Our Government and the United Nations Security Council are optimistic if they think the UNSC Resolution 2334 is a bold and balanced measure which will bring a two-state peace between Israel and the Palestinians.
The only thing new about it was the lifting of the United States veto which had protected Israel from any UNSC criticism during the Obama years.
Previous US Administrations, from President Dwight Eisenhower in 1956 to Secretary of State James Baker in 1991, have given much harsher responses to Israel's military or settlement adventures than Secretary of State John Kerry's recent tepid statements.
Other than Obama's betrayal of his previous obsequiousness towards Israel, what generated this resolution was the increasing rate of illegal Israeli settlements in the occupied Palestinian territories. Israel has continued building them, contrary to clear international law and its own Oslo Agreement undertakings, since it conquered these lands in 1967.
Israeli Minister Naftali Bennett says there are now 650,000 Jewish settlers in the West Bank and East Jerusalem, the proposed area of the Palestinian state. The resolution becomes quixotic in the context of such a non-reversible demographic injection designed by Israel to thwart the two-state outcome.
Demographics, history and control of land are the only factors by which both Israelis and Palestinians realistically assess their future and by which the conflict can be understood.
The UN General Assembly divided Palestine in 1947, giving the minority Jewish immigrant population the majority of Palestine's land to form Israel. For the Israeli leaders this was but the first step.

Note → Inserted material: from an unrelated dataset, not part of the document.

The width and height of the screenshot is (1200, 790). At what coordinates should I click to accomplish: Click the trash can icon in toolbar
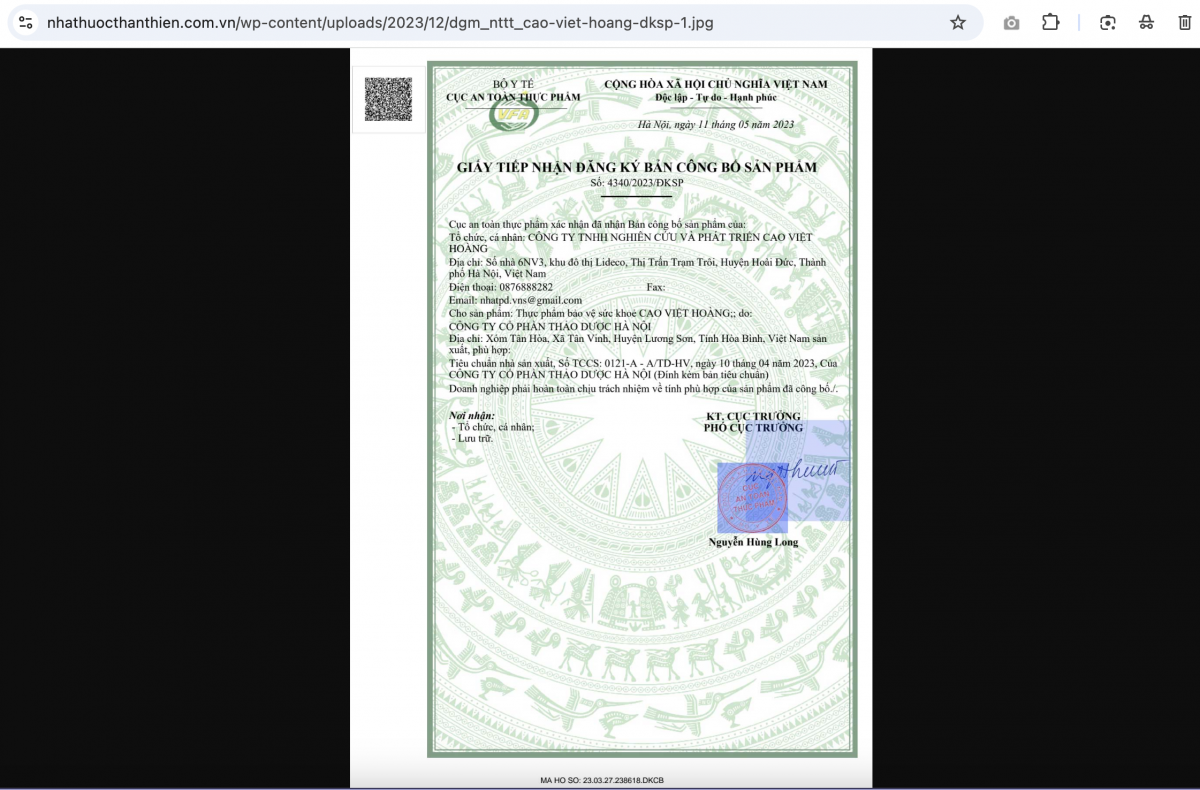pos(1185,22)
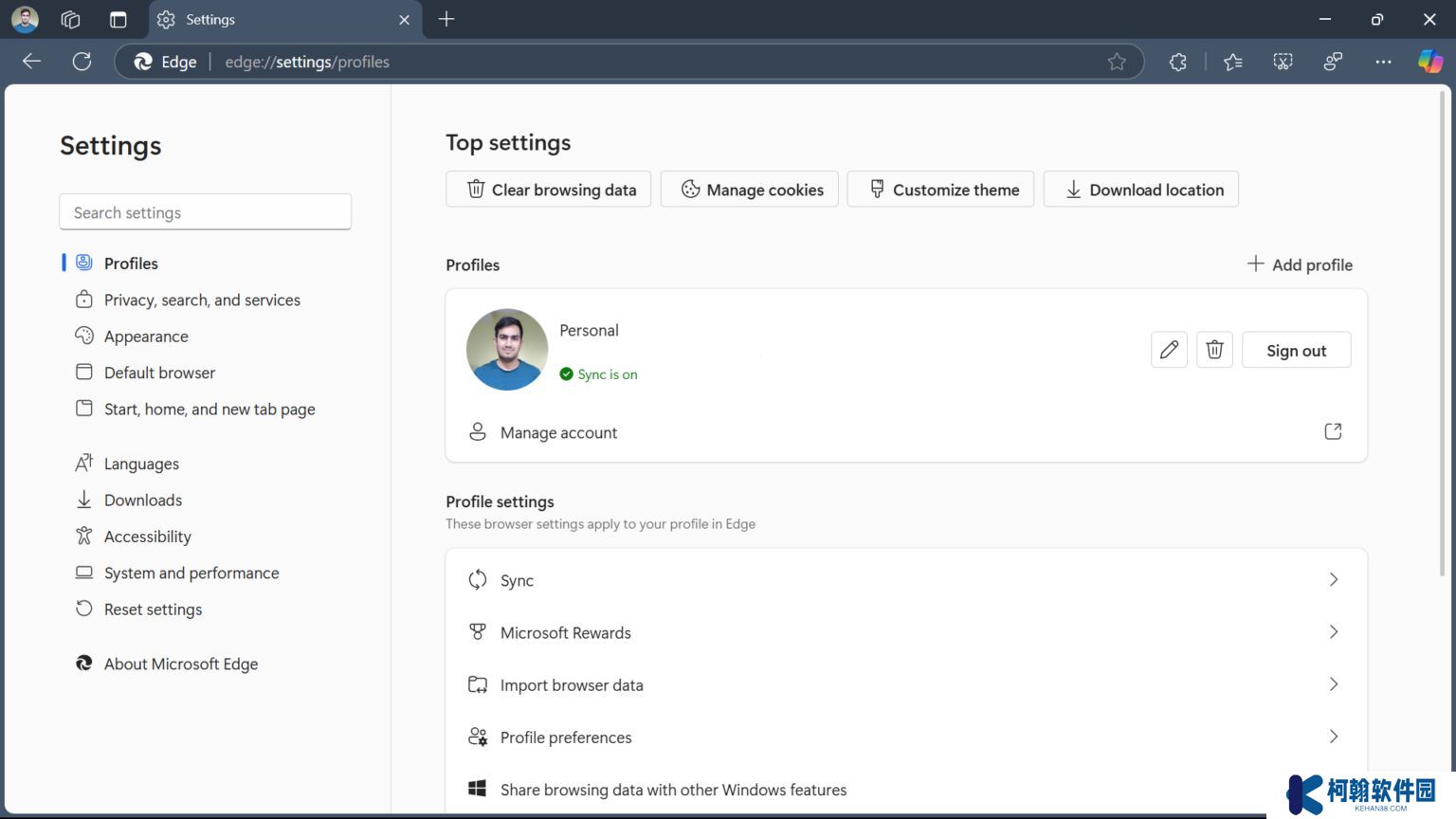Open the tab actions menu icon
Image resolution: width=1456 pixels, height=819 pixels.
pyautogui.click(x=118, y=20)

In 1948 the Israeli military expanded well into the land designated for the Arab state and expelled more than 700,000 Palestinians from Palestine. Jordan shared the spoils by taking over East Jerusalem and the West Bank and took in most of the refugees, who now number about six million, the largest permanent refugee population in the world.
Israel's greatest diplomatic success in the Camp David Accords was removing consideration of these refugees from the peace process. That, however, has only halved Israel's demographic nightmare.

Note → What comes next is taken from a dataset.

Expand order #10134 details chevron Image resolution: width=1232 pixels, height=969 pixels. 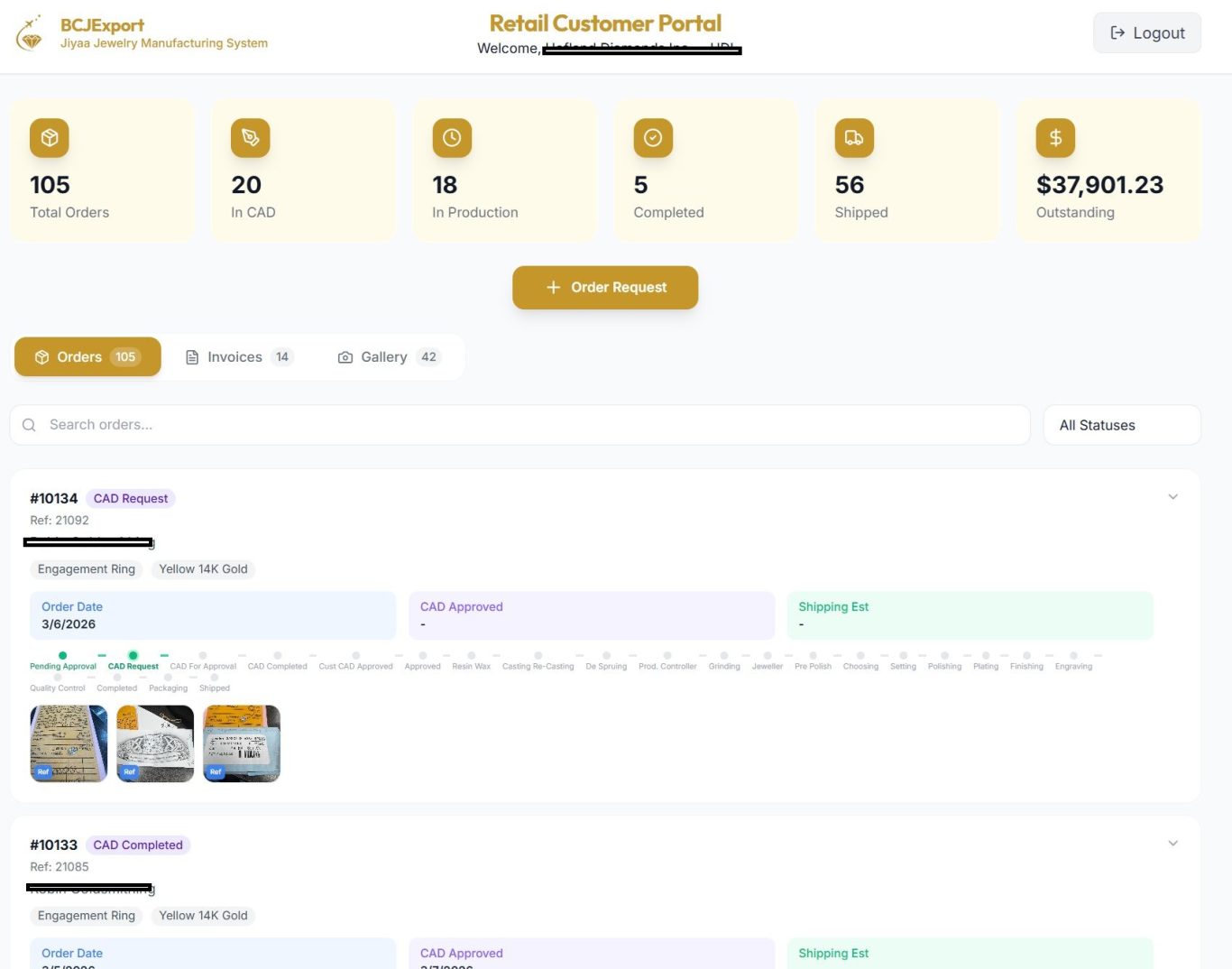tap(1172, 497)
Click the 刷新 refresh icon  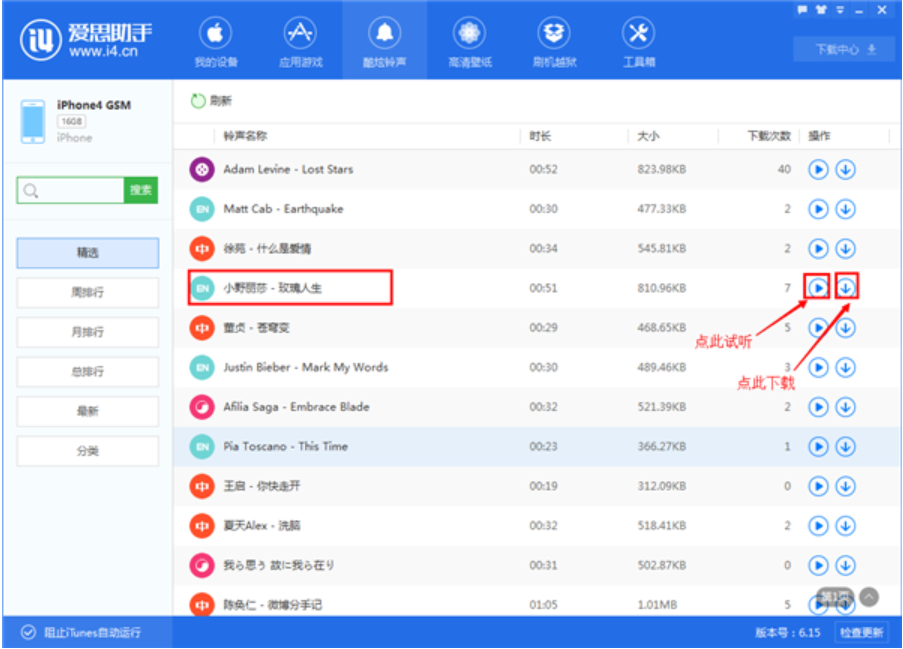pyautogui.click(x=199, y=101)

While about 20 per cent of Israeli citizens are not Jewish, the Israeli Government can usually manage to live with that minority.
The Israeli electoral franchise extends to Jewish settlers in the occupied territories but there is no vote for the nearly three million Palestinians in those territories. If Israel annexed East Jerusalem and the West Bank it would have to give everyone the vote. It has used an endlessly prolonged peace process to save itself from having to do this.
Israel has options.
It can annex the occupied territories, extend the franchise to everyone and accept that Jews are a minority.
Or it can withdraw to a more modest and legally less suspect geographical area within the limits set by the UN in 1947.
Or it can continue to ignore world opinion and international law, steal land to build settlements, characterise all criticism and disagreement as anti-Semitic, systematically destroy Palestinian homes, livelihoods and farmland, periodically bomb Gaza or South Lebanon and basically muddle on until it hopes the Palestinians will give up.
New Zealand, as the Western country most identified with UNSC 2334, needs to show Israel there is a cost to its third option. We can refuse to accept imports or Israeli visitors from the occupied territories.
We can pull out of the recent NZ-Israel Film Co-operation Agreement which lacks any distinction between activities in Israel and in the occupied territories. We can put a stop to a range of economic and academic collaboration between Israel and New Zealand.
Our Government should tell the NZ Superannuation Fund to divest in Israeli banks which fund West Bank settlements. And Murray McCully can tell Netanyahu we don't like countries declaring war on New Zealand for pointing out what international law is.
He could tell him Netanyahu doesn't need to send his recalled ambassador back to New Zealand until Israel behaves.
Janfrie Wakim is a long-time Auckland campaigner for human rights in Palestine.